Dr Bawa-Garba is a Paediatric Specialist Registrar employed by the University Hospitals of Leicester NHS Trust (the Trust). The suspension followed the death of a six year old on 18 February 2011 after his admission to Leicester Royal Infirmary. He suffered from T21 Down’s Syndrome and had atrioventricular septal defect repair when he was four year old. Dr Bawa-Garba was charged in December 2014with gross negligence manslaughter of the young boy, along with two nurses. It was only after this development that an interim suspension was ordered.
Following the death of the young boy, Dr Bawa-Garba continued her employment. In December 2014 the Trust confirmed their position in light of the manslaughter charges that had at that stage been recently brought. The Trust confirmed that they were happy to continue to employ Dr Bawa-Garba and that she had changed her role so that she no longer had patient contact (taking part in an education programme and audit projects).
The IOC hearing
Nonetheless, the GMC applied for an interim order. There are four criticisms of Dr Bawa-Garba’s practise;
Counsel for Dr Bawa-Garba argued that the appropriate and proportionate order would be one of conditions restricting the doctor to duties involving no patient contact, allowing her to carry out valuable work for the NHS in the meantime.

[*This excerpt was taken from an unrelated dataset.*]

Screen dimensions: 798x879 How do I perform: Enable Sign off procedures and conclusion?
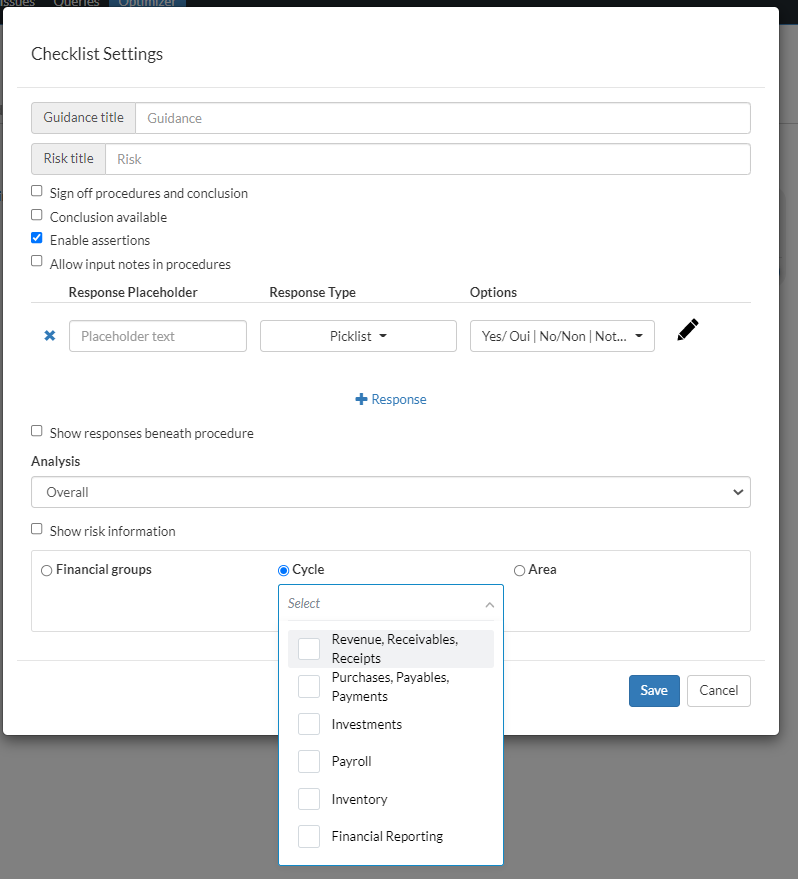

The Panel pointed out that the matter had first come to the attention of the GMC back in April 2012 and despite the Trust’s investigation report and a number of expert reports which made material criticisms of the Doctor, no steps had been taken to suspend her registration. The GMC were informed of the decision to charge Dr Bawa-Garba on 18 December 2014 and it was only at this stage that they applied for an order.
The Panel made it clear that following a 3 month period of supervised practice, all of Dr Bawa-Garba’s consultant supervisors were happy that she returned to full duties, and that there had been no further complaints. One doctor outlined that Dr Bawa-Garba has clearly reflected on the matter and that he was happy with her performance, concluding that she is a competent and able doctor.
The Panel nonetheless imposed an interim suspension order, citing risk to patients and risk to public confidence.
Mr Justice Knowles CBE stated that he was not able to see the particular reasons why the Panel thought that conditions would not be sufficient; they failed to state how the risk to patients would arise if conditions were in place. He further opined that their treatment of risk to the public would have the inevitable corollary of a suspension in every case where an allegation of manslaughter was to be proceeded with. He was unable to ascertain the particular reasons for the panel’s views on these matters.
It was held that it was not necessary that Dr Bawa-Garba be the subject of suspension while matters proceeded to a final hearing;
‘the mere fact of a criminal charge, even a serious one such as manslaughter, does not, in my assessment, automatically mean that suspension is necessary or appropriate; there is a judgement to be made’ 
‘in my judgement, the public, if properly informed (see Patel v GMC  EWHC 3688) can be expected to accept that a responsible and proportionate course is taken if Dr Bawa-Garba works with the Trust but without patient contact, pending her trial in the Crown Court or any termination at a final stage by the GMC’ 
It was held that the interim working conditions were ‘sensibly tailored to manage risk to patients in the meantime’. An appropriately framed conditions of practice order would have been suitable in the circumstances.
The suspension order was duly terminated.
A further reiteration of the ‘properly informed public’ test laid down in Patel v GMC. Serious criminal charges should not automatically mean that public confidence merits suspension. Further, one must afford the public the benefit of the full picture when considering what their assessment of the situation would be. The case serves also as another reminder of the need for full and detailed reasons being provided as to why lesser intervention is not suitable or sufficient.